Similar to multitasking, multithreaded programs contains two or more parts that's can run concurrently. Each part of such a program is called Thread. And the program is called multithreaded program.And this process is called multithreading.

Difference between Multitasking and Multithreading -

Note that there is a difference between multitasking and multithreading. Multitasking means more than one process (programs) are executing concurrently for example one process or program playing any song and other program or process allows you to surf net on browser.
Whereas Multithreading means one program contains two or more parts executing at the same time for example a text editor program allows you to print and type at the same time.

Note -
Most of the computer systems contains a single processor that can process a single process at a time.
So the question arise how processor perform multiple task (process) at the same time(for example - while listening music you are writing something in any text editor).
Actually processor process one process (thread in case of multithreading) at a time and if there are multiple process ready to execute at the same time, then processor take one process, process it for some micro seconds and switches to another process and so on. And this switching from one process to another process is so fast that it looks like all the processes are running concurrently, however in reality only one process was running at a time.
This switching of processor from one process to another process is known as a Context Switching

SO what is the benefit of multitasking or multithreading then?
The basic idea of multitasking or multithreading is to make optimum utilization of processor by keeping the processor idle time to minimum. Whenever processor processing any process (thread in case of multithreading) pause for some reasons, processor does not seat idle for that time, it switches to some other process that is ready to execute and so on. In this way we keep the processor idle time to minimum.
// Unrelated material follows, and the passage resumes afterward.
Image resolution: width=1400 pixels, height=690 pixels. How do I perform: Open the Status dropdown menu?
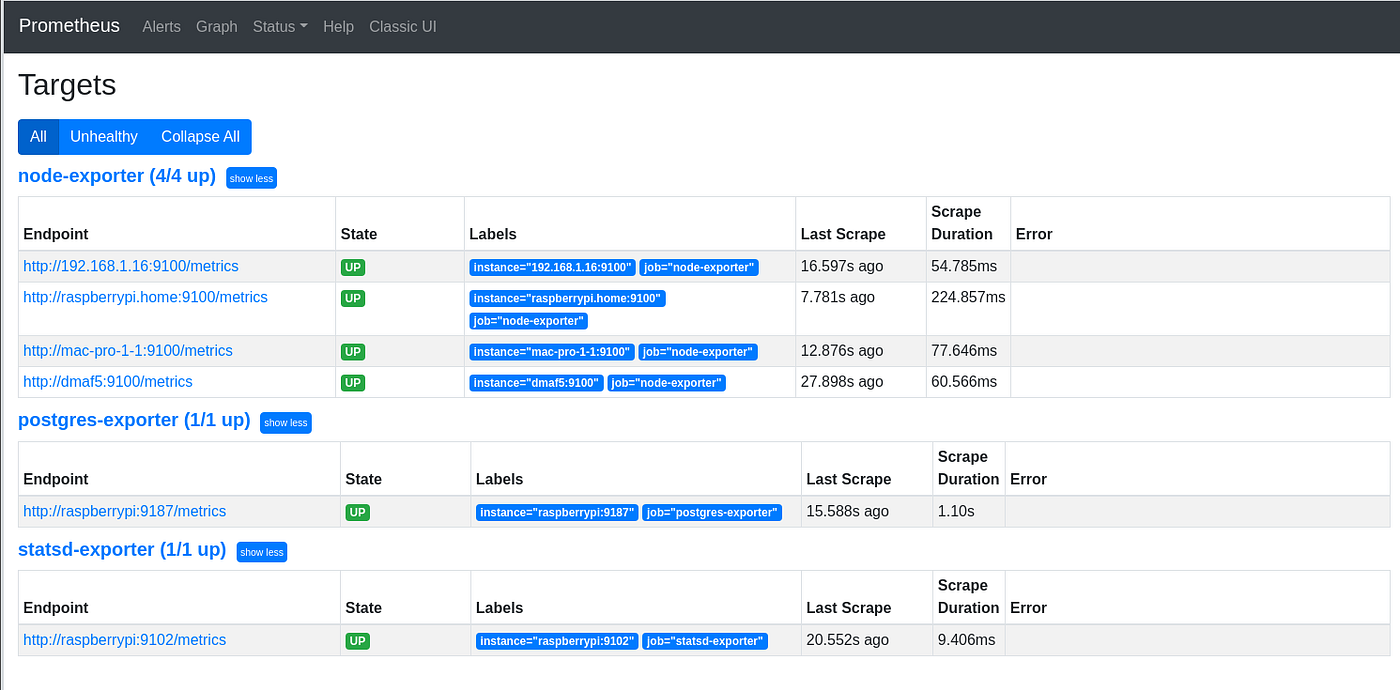tap(279, 27)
Thread class and Runnable interface -

In java you can do multithreading by extending Thread class or implementing Runnable interface. Some important methods provided by them, which are used to process and manage threads, are as follows -
Method Meaning
getName() Obtain a thread's name.
getPriority() Obtain a thread's priority.
start() Start a thread by calling its run method.
run() Entry point for the thread.
sleep() Suspend a thread for a period of time.
join() Wait for a thread to terminate.
isAlive() Determine if a thread is still running.

The main thread -

The java programs we have done till now are controlled by a thread named main.It starts running automatically when a java program start-up.
Note that all the threads that you are going to create manually in your program are derived from main thread.
You can obtain a reference to the main thread by using a method name currentThread(). It is a public static method has the following syntax -
 public static Thread currentThread()

Once you have a reference to the main thread, you can control it just like any other thread.

Example -

public class Call {

    public static void main(String[] args) {
        
    Thread t = Thread.currentThread();
    System.out.println("Current thread name : "+t.getName());     
     
    }
}

OR

class Demo
{
    public void show()
    {
       Thread t = Thread.currentThread();
       System.out.println("Current thread name : "+t.getName());
     
    }
}
public class Call {

    public static void main(String[] args) {
        
    Demo d1 = new Demo();
    d1.show();
    }
}


Output-

Both programs will produce the same output -
Current thread name : main

Creating Thread -

There are three ways to create a thread in java -
1- using Thread class.
2- using Runnable interface.
3- using anonymous class.

1- Extending Thread class -

A class can create threads by extending thread class and override its run() method. Thread behaviour is implemented by run() methods and it forms the entire body of the thread.
We have to follow the following steps to create thread using Thread class -
  • Create a class that extends the Thread class.
  • Override the run() method of Thread class.
  • Create objects of class and call the start() method, that will start the thread. start() method automatically call the run() method, which contain code of thread.

Example -

class First extends Thread
{
    public void run()
    {
       for(int i=1;i<=5;i++)
       {
           System.out.println("First "+i);
       }
     
    }
}
class Second extends Thread
{
    public void run()
    {
       for(int i=1;i<=5;i++)
       {
           System.out.println("Second "+i);
       }
     
    }
}
class Third extends Thread
{
    public void run()
    {
       for(int i=1;i<=5;i++)
       {
           System.out.println("Third "+i);
       }
     
    }
}
public class Call {

    public static void main(String[] args) {
        
        Thread t1 = new Thread(new First());
        Thread t2 = new Thread(new Second());
        Thread t3 = new Thread(new Third());
        
         t1.start();
         t2.start();
         t3.start();
        
    }
}

Output -

First Run -    First 1
               Second 1
               Second 2
               Second 3
               Second 4
               Second 5
               Third 1
               First 2
               Third 2
               First 3
               Third 3
               First 4
               Third 4
               Third 5
               First 5

Second Run -   First 1
               Second 1
               Third 1
               Second 2
               First 2
               Second 3
               Third 2
               Second 4
               First 3
               First 4
               First 5
               Second 5
               Third 3
               Third 4
               Third 5

Note that every time we will run program output may vary depending upon how switching between threads take place to best utilize CPU time.
Here we have created 3 threads t1, t2 and t3. We have no control over which threads starts first and which ends last and how switching between threads take place.
Note that if a threads pause due to switching to some other threads, it resumes its execution from where it pauses.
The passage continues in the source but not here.